Fig. 1 is a perspective view showing a part of a conventional chip carrier, Fig. 2 is a perspective view partially showing another conventional chip carrier, and Fig. 3 is a perspective view showing a part of a conventional chip carrier. 4 is an exploded view illustrating a laminate according to an embodiment of the present invention and its manufacturing process, and FIG. 5 is a sectional view of the laminate shown in FIG. 4. FIG. 3 is a diagram for explaining the state in more detail. Explanation of symbols 11: Substrate 12: Wall member 13.16.18: Metallized pattern 14: Upper end surface 15: Intermediate surface 17.1
7': Concave portion 19: Metallization for seal path 20: Predetermined area 21: Dummy area 26: First ceramic sheet 27: Second ceramic sheet) 28: Third ceramic sheet) 31.32 Varnish through hole 33 Varnish through hole 34.35: Open hole

Claims (1)

[Claims] 1. A first sheet having a predetermined area surrounded by a first dividing line, a second sheet having a portion in contact with the first sheet within the predetermined area, and a second sheet having a predetermined area surrounded by a first dividing line; a third sheet that is surrounded by a dividing line of No. 2, has a region facing the predetermined region, and is in contact with the second sheet within the region; The sheet has a first hole extending from inside the predetermined area to outside the first dividing line, and the third sheet has a second hole communicating with the first hole outside the second dividing line. A laminate for packaging characterized by having holes. 2. When manufacturing a ceramic package configured by sequentially laminating a wall member and a lid member on a substrate. In the method for manufacturing a package laminate used for forming the substrate and wall members, after opening a first through hole extending from the inside to the outside of the first region, a predetermined metal 2 size printing is performed. a step of preparing a first ceramic sheet subjected to a process, and having an opening and a through hole identical to that of the first ceramic sheet. A step of preparing a second ceramic sheet with a predetermined metallization printing, and a step of preparing a second ceramic sheet having a predetermined metallization printed thereon.

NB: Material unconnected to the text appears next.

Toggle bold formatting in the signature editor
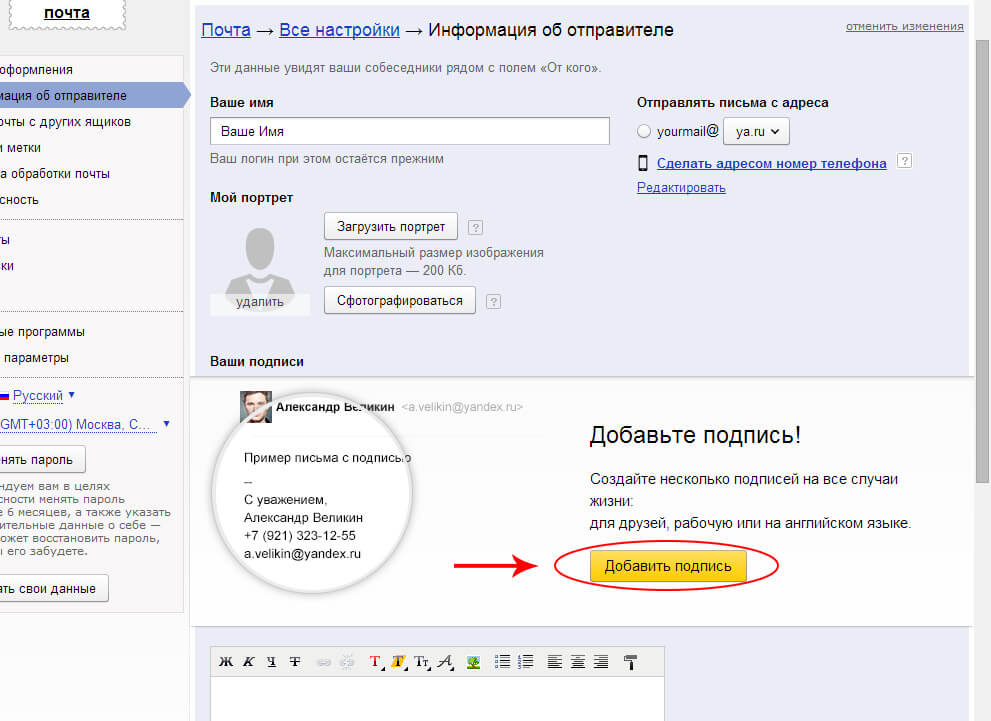 click(x=226, y=661)
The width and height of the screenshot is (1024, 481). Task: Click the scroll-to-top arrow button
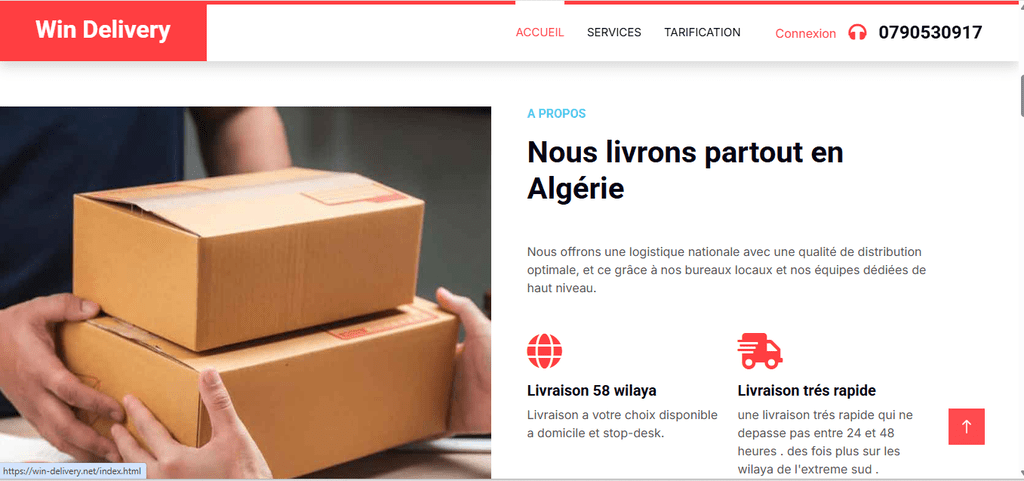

having an aperture in a second region of substantially equal dimensions to the first region; A second through hole is formed at a position partially overlapping with a portion of the first through hole outside the first area, and metallization printing for sealing the lid member is applied, and a second ceramic sheet is formed. No. 1. When the territory is stacked, the first
. within the area. providing a third ceramic sheet If capable of contacting the first region; A method for manufacturing a laminate for a package, comprising a step of sintering in a free state to form a laminate.